→ OBJECTIF ÉNONCÉ 1
Répondez aux questions suivantes d'après le reportage sur Yerseke :
(a) Depuis combien de temps Olivier Camelot travaille-t-il pour la société Delta Mossel ?
(b) Sur quelle longueur la Korringaweg aligne-t-elle les façades des sociétés ?
(c) Depuis quelle année Prins & Dingemanse est-elle installée à cet endroit, selon Martijn van der Sluijs ?
→ OBJECTIF ÉNONCÉ 2
Mettez à jour le passage du reportage sur Yerseke allant de "La récolte en" à "à Yerseke !" en remplaçant "criée" par "salle de vente".

→ DOCUMENT SOURCE
• • • • •

La récolte en milieu naturel est réglementée par les autorités néerlandaises et soumise aux aléas de la nature. © THIERRY DU BOIS//REPORTERS

Saviez-vous que nos 30 000 tonnes de moules de Zélande provenaient d’une même rue ? (Reportage)

Le Vif

Et elles passent par une criée unique au monde. Bienvenue à Yerseke !

 » Les sept négociants les plus importants des moules de Hollande ne sont pas basés dans la même province, dans la même ville ou dans le même quartier. Ils sont tous installés dans une même impasse ! « , s’exclame Olivier Camelot. un Lillois qui travaille depuis plus de vingt ans pour la société Delta Mossel. L’impasse, c’est la Korringaweg à Yerseke, en Zélande, aux Pays-Bas. Les camions y chargent les cargaisons sous les drapeaux de couleur et les enseignes pétaradantes. C’est un bout de foire du Midi qui s’invite à prendre un bol d’air iodé. Longeant la mer, la Korringaweg aligne sur un kilomètre les façades des sociétés Delta, Prins & Dingemanse, Aqua (Barbé), Qualimer (Vette & Verhaart bv), Zeeland’s Roem, Triton et Premier. Sept sociétés qui fournissent chaque année l’essentiel des 30 000 tonnes de moules englouties par les Belges. La majeure partie est produite aux Pays-Bas et une production de l’étranger complète l’offre. Direction de la marchandise : les Delhaize, Aldi, Cora, Match, Champion, Colruyt, Albert Heyn, Spegelaere et autre Carrefour belges qui vendent les moules majoritairement sous leur marque commerciale.

A Yerseke, la vie tourne autour de la moule.
A Yerseke, la vie tourne autour de la moule.© FRANK VAN BEEK/BELGAIMAGE

La raison de ce regroupement de négociants dans une même rue ?  » Il faut regarder l’histoire, répond Martijn van der Sluijs, manager communication pour Prins & Dingemanse. Nous sommes ici depuis 1880. Nos collègues aussi. La région était déjà orientée vers la production de mer. En 1953, après des inondations, les autorités ont fabriqué une digue et amorcé le plan Delta, contre la montée des eaux. Impossible d’y cultiver encore la moule. Mais à Yerseke, village de la commune de Reimerswaal, la résistance s’est organisée et on a maintenu notre accès à la mer.  »

• • • • •

→ LISTE
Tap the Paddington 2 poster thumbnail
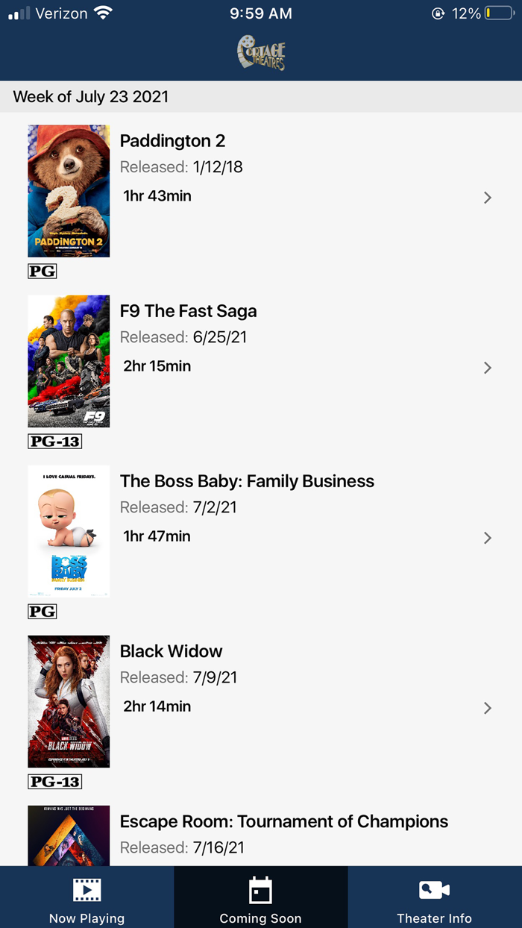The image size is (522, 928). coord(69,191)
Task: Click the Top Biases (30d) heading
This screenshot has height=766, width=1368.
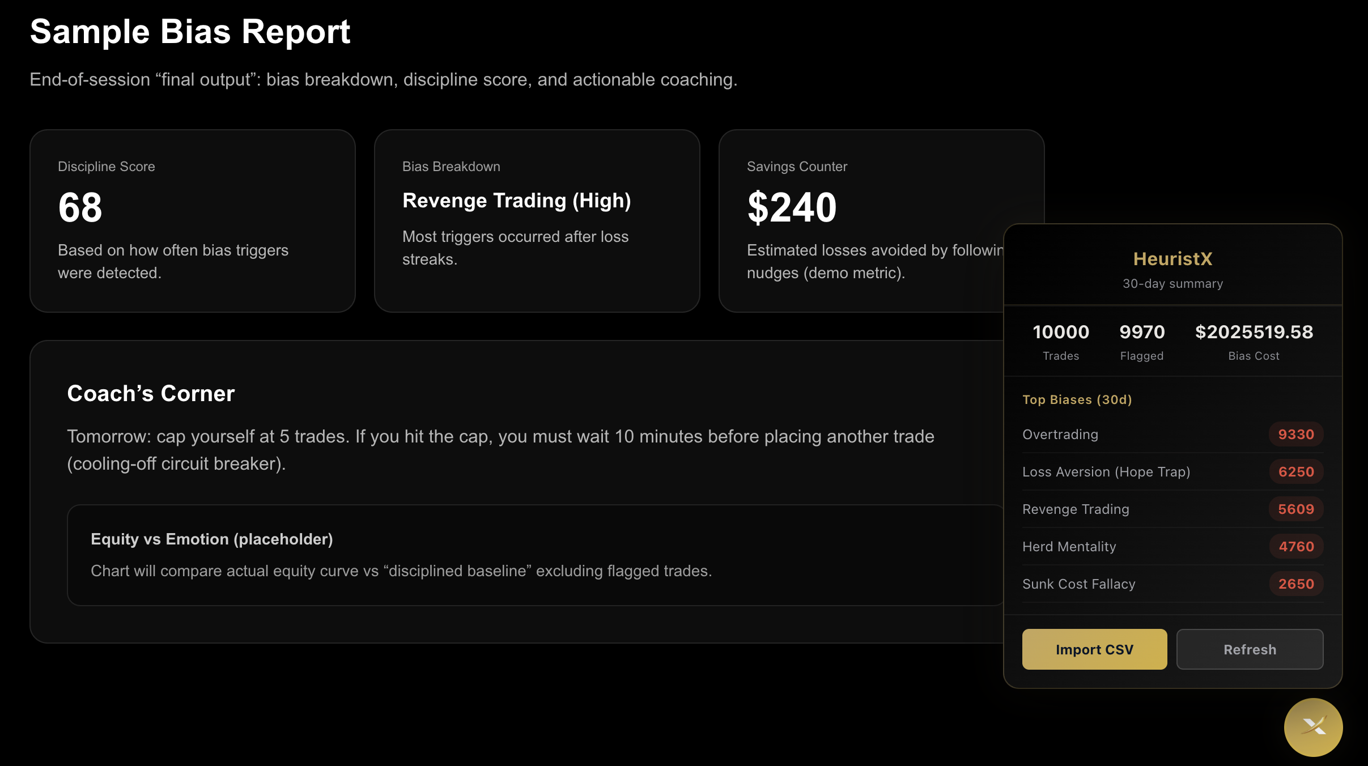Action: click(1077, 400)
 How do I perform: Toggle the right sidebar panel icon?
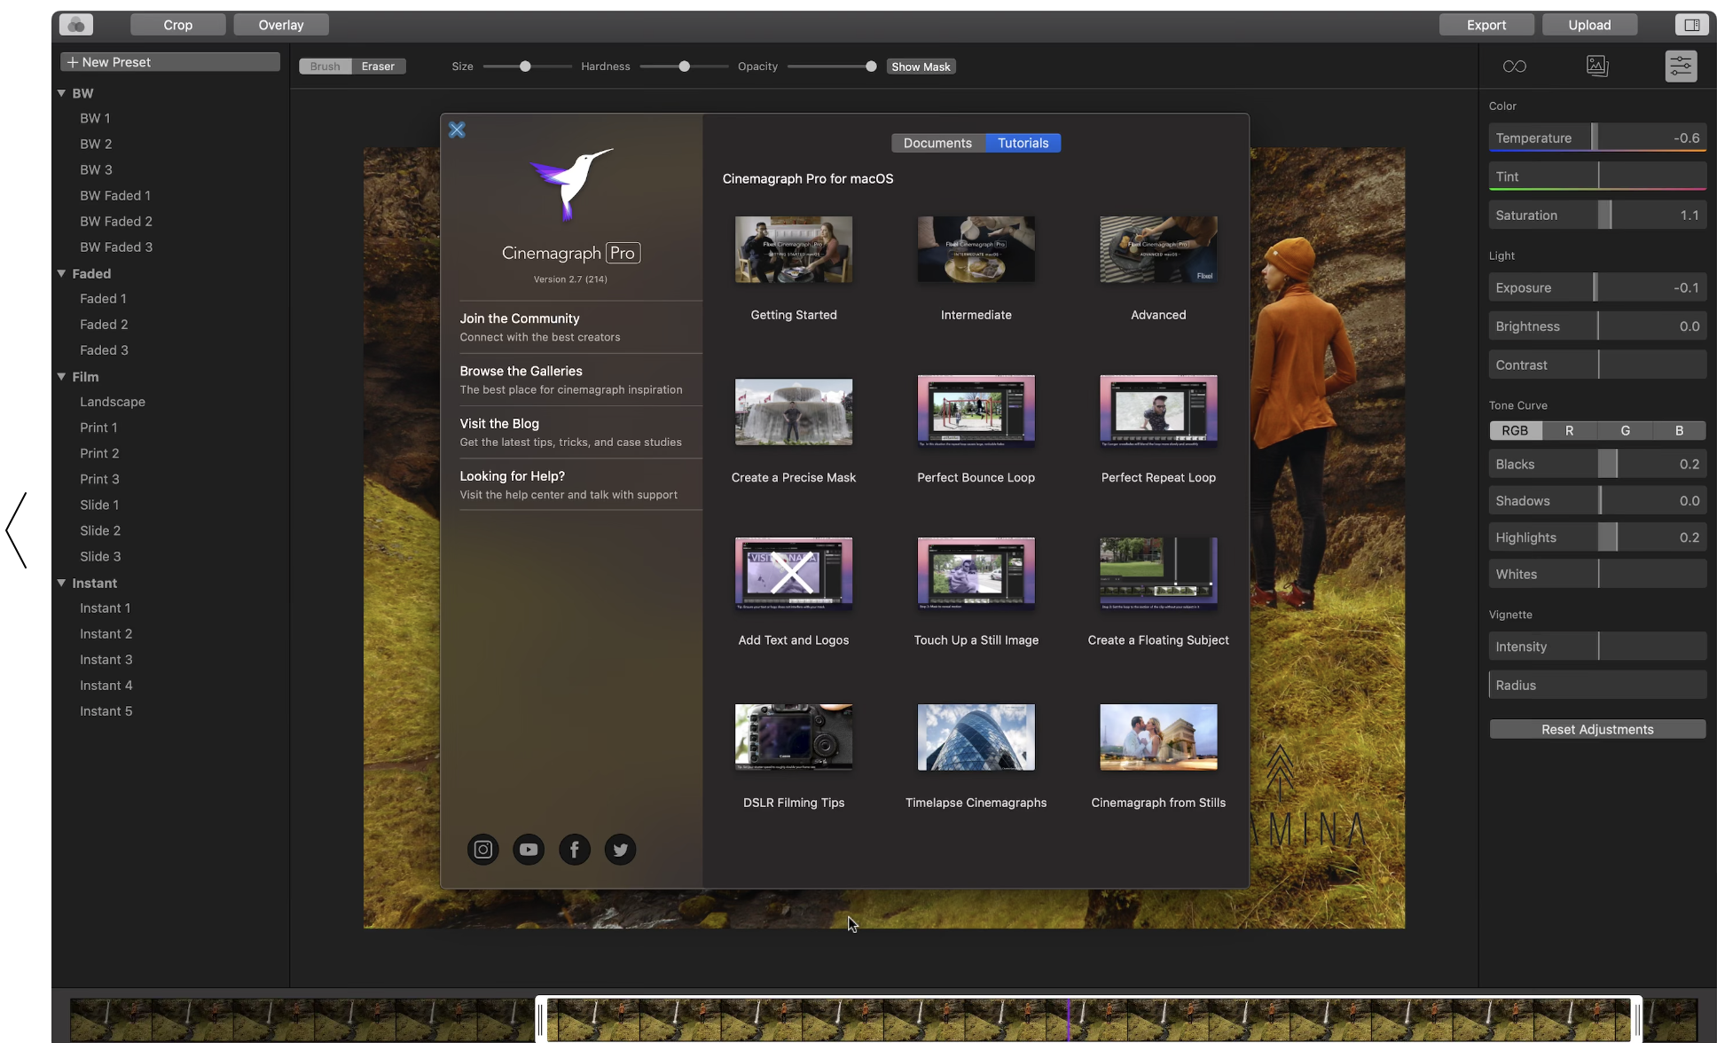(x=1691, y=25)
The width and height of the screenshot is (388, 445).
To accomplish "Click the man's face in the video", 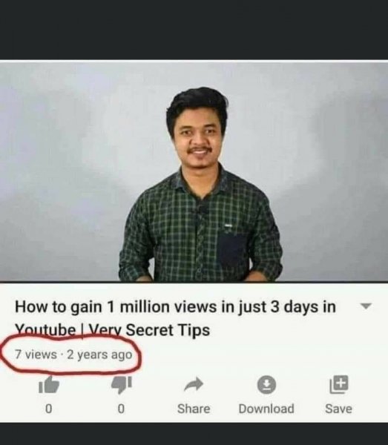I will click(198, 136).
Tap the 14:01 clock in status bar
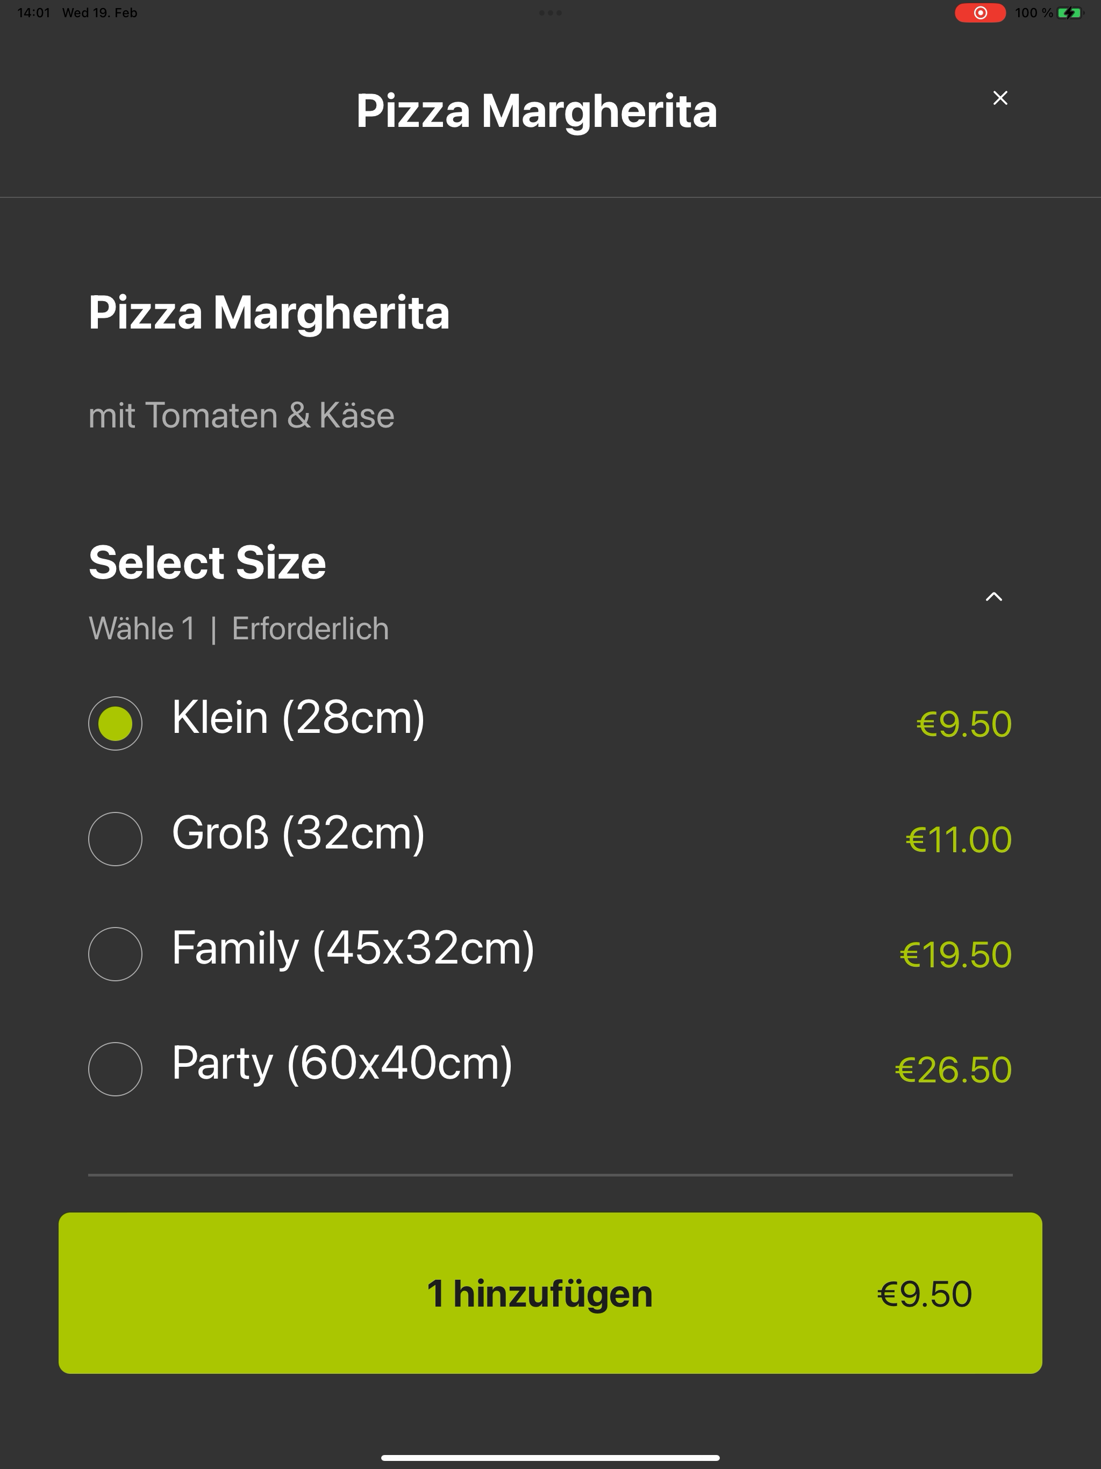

• • • • •

→ RÉPONSE FOURNIE 1
(a) Depuis plus de vingt ans.
(b) Sur un kilomètre.
(c) Depuis 1880.

→ RÉPONSE FOURNIE 2
La récolte en milieu naturel est réglementée par les autorités néerlandaises et soumise aux aléas de la nature. © THIERRY DU BOIS//REPORTERS

Saviez-vous que nos 30 000 tonnes de moules de Zélande provenaient d’une même rue ? (Reportage)

Le Vif

Et elles passent par une salle de vente unique au monde. Bienvenue à Yerseke !